Ms Gallagher again dismissed the issue of water. We pay more for water in the ACT than anywhere else in the country. It has gone up over 100 per cent since 2001. How many people in Canberra do you think have seen their wages go up by 100 per cent since 2001? How many have seen the level of services delivered to them go up by 100 per cent? Yet we have seen the cost of water go up by over 100 per cent, and of course partly as a result of this government’s mismanagement of water, its slowness to react, the cost blowout we have seen in relation to the Cotter Dam, the $240 million cost blowout.

All of these things add up. The Treasurer did not want to stay to listen because she was happy to put out all sorts of things that were not true: “It’s not our fault. It’s not as bad as in other jurisdictions.” Again, on water, she is wrong. She dismissed the rising electricity prices—a 70 per cent increase since 2001.

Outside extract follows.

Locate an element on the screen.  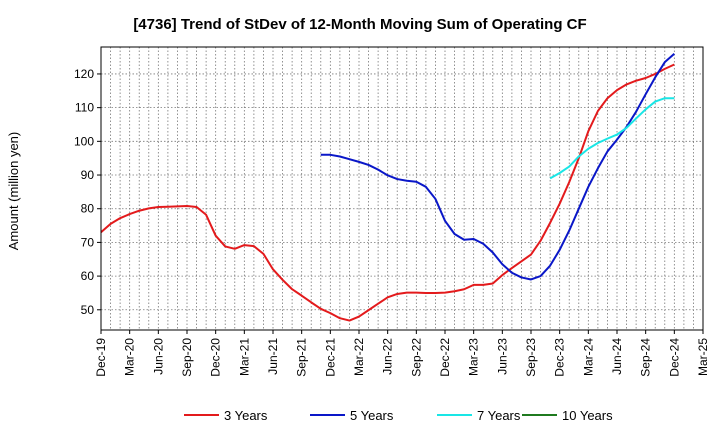
x-tick-label: Mar-20 is located at coordinates (130, 357).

What does this government want to do with its Greens colleagues? It wants to add to that. It wants to add to those price rises. The prices are going to continue to rise for a number of reasons. The ACT government has a choice: does it add to that burden or does it look to work against that? This government and the Greens have chosen to add to that burden—$225 a year they are going to add over and above all of those other
increases. They have said, “We want a solar feed-in tariff.” It might cost us a few hundred dollars a tonne, but this government is going to add $225 a year to electricity prices for households in an ongoing manner.

You cannot take seriously the protestations from a Treasurer who says, “It’s not our fault and it’s not that bad.” That was the message from Katy Gallagher: “It’s not our fault; it’s not that bad.” But, when it comes to rates, it is your fault. When it comes to water, you influence it. When it comes to the cost of housing in the ACT, it is a direct result of your policies. When it comes to the amount of stamp duty that is charged, when it comes to the massive increase in tax that you are proposing, these are all government policies. We will stand up and say that we will fight to keep the cost of living as low as possible. Can we influence everything? No, we cannot.

But there is a lot that the government through its policies does influence and can influence and directly influences, and on every score it is putting upward pressure rather than downward pressure because it simply does not care.

We have got the Greens with all sorts of policy ideas that cost hundreds of millions of dollars with not a saving in sight. What does that do for the cost of living? Someone eventually has to pay. Someone has to pay. We have seen the rates go up 77 per cent. If we see policies, without savings, that cost hundreds of millions of dollars, we will see the rates continue to skyrocket. They will go up more.